Exercise> Reproduce, exactly and in full, only the lines below from the one containing "Where should I click to: Click" through the one containing "Task: Open the blurred".
[Material provided Boundary: Start]
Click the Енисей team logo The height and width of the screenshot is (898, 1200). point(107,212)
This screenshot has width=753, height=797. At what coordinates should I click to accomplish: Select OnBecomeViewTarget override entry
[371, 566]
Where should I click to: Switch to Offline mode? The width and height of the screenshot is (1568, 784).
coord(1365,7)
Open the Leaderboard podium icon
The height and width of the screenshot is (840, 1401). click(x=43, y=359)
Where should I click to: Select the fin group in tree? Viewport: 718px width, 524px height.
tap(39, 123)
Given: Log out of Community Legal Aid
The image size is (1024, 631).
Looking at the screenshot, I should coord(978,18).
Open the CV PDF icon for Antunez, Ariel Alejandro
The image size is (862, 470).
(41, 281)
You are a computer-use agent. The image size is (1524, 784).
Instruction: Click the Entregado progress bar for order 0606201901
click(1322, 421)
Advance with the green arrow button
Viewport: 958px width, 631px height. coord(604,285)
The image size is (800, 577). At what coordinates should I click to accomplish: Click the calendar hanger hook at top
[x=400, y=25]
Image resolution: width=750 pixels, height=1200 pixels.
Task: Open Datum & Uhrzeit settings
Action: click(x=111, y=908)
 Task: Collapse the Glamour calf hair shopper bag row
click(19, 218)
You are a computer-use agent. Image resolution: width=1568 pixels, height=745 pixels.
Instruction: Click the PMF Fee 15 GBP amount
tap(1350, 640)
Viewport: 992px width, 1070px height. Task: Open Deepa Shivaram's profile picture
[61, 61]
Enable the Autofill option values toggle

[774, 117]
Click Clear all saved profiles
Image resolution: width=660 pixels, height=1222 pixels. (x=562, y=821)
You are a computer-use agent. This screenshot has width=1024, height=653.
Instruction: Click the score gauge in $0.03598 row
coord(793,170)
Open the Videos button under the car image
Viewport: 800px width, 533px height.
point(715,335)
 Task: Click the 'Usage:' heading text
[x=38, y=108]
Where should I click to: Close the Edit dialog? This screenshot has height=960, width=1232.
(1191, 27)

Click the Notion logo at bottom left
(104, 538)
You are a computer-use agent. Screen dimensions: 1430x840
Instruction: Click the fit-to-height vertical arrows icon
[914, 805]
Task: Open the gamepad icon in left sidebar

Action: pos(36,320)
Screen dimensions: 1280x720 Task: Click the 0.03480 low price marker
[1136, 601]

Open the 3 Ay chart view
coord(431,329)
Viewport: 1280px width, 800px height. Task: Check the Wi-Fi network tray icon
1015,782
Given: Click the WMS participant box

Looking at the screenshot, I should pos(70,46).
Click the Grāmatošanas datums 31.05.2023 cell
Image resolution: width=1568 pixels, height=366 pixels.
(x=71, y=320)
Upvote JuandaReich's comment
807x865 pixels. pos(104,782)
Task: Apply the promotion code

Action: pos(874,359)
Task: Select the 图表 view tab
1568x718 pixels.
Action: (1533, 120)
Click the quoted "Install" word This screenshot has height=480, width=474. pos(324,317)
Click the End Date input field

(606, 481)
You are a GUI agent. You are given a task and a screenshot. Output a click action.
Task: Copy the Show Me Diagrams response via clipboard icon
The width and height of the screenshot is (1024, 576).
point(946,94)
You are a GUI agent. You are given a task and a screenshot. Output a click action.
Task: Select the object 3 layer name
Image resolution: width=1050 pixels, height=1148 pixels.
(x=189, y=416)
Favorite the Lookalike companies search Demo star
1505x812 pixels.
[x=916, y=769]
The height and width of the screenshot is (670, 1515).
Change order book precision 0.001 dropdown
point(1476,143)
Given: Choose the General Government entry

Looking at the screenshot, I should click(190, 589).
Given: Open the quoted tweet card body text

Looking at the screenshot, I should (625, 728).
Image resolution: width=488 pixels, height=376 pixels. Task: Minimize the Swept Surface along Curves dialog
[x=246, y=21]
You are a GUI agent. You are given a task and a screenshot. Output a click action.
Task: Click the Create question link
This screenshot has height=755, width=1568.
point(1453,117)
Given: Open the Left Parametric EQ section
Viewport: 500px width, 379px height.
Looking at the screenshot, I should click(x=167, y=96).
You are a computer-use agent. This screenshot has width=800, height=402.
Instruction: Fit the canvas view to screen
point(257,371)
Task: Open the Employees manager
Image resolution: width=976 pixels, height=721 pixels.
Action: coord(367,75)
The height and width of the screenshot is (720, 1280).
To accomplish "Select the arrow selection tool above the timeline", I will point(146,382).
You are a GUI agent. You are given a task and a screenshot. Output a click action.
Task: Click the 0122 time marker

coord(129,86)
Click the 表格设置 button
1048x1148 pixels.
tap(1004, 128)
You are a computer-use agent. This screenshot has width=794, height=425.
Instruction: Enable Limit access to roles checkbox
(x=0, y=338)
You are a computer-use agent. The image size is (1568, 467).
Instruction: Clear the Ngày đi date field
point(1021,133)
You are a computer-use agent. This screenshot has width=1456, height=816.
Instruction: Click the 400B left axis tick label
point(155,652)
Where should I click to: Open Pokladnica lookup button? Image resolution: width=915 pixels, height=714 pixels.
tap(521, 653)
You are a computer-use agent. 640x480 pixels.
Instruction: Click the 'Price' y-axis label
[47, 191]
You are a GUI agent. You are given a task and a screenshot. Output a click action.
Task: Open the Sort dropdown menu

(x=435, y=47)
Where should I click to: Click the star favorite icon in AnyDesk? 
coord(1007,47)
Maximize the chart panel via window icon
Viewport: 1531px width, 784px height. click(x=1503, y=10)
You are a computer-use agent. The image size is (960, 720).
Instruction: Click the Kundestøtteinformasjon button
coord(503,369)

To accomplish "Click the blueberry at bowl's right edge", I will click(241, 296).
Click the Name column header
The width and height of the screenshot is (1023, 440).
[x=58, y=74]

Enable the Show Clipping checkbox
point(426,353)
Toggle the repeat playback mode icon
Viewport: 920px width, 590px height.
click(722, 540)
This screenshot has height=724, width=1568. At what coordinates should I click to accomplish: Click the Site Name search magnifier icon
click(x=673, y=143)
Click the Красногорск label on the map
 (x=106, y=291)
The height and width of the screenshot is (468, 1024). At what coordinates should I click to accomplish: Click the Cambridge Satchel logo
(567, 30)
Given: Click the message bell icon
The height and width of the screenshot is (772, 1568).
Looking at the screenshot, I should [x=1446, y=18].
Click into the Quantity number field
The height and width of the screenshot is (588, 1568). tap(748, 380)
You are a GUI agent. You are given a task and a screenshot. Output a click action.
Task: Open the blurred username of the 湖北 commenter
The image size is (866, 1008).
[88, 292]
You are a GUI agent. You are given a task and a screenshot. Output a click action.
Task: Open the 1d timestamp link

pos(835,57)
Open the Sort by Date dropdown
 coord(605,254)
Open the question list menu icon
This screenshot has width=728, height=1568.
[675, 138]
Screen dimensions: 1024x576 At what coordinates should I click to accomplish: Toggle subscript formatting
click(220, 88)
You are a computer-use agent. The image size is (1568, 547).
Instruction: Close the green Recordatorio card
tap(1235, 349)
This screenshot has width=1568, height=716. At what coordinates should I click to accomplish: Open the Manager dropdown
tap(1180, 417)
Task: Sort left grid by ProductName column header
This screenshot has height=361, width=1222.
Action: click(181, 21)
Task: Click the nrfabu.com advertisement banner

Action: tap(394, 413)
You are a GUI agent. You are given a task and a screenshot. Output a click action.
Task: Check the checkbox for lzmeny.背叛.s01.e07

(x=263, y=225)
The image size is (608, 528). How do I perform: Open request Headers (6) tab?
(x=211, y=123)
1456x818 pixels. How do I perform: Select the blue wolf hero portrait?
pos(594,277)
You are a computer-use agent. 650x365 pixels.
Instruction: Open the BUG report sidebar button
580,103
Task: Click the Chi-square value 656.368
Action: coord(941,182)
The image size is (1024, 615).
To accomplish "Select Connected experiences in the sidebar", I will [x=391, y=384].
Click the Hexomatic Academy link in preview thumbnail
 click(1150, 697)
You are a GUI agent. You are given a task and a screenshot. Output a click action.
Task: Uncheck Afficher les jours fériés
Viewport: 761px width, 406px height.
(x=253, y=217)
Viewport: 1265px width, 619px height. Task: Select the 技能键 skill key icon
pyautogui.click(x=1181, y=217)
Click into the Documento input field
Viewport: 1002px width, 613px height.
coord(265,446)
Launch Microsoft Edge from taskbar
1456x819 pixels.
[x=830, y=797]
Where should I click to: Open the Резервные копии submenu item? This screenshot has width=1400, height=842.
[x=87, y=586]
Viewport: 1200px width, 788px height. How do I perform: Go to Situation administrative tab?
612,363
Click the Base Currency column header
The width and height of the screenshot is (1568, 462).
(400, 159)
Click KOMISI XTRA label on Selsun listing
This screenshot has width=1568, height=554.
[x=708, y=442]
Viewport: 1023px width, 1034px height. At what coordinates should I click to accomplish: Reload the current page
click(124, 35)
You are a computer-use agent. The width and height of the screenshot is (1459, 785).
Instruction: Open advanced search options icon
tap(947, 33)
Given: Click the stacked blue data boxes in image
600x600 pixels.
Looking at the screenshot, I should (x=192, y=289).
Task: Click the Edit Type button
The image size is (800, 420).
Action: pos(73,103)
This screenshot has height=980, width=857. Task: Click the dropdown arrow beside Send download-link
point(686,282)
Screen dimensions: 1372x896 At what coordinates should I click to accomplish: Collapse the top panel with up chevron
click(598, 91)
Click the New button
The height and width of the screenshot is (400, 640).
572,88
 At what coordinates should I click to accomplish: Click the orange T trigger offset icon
[Material provided Boundary: End]
Response to the exercise>
Where should I click to: Click the star favorite icon in AnyDesk? 
coord(1007,47)
Maximize the chart panel via window icon
Viewport: 1531px width, 784px height. click(x=1503, y=10)
You are a computer-use agent. The image size is (960, 720).
Instruction: Click the Kundestøtteinformasjon button
coord(503,369)

To accomplish "Click the blueberry at bowl's right edge", I will click(241, 296).
Click the Name column header
The width and height of the screenshot is (1023, 440).
[x=58, y=74]

Enable the Show Clipping checkbox
point(426,353)
Toggle the repeat playback mode icon
Viewport: 920px width, 590px height.
click(722, 540)
This screenshot has height=724, width=1568. At what coordinates should I click to accomplish: Click the Site Name search magnifier icon
click(x=673, y=143)
Click the Красногорск label on the map
 (x=106, y=291)
The height and width of the screenshot is (468, 1024). At what coordinates should I click to accomplish: Click the Cambridge Satchel logo
(567, 30)
Given: Click the message bell icon
The height and width of the screenshot is (772, 1568).
Looking at the screenshot, I should [x=1446, y=18].
Click into the Quantity number field
The height and width of the screenshot is (588, 1568). tap(748, 380)
You are a GUI agent. You are given a task and a screenshot. Output a click action.
Task: Open the blurred username of the 湖北 commenter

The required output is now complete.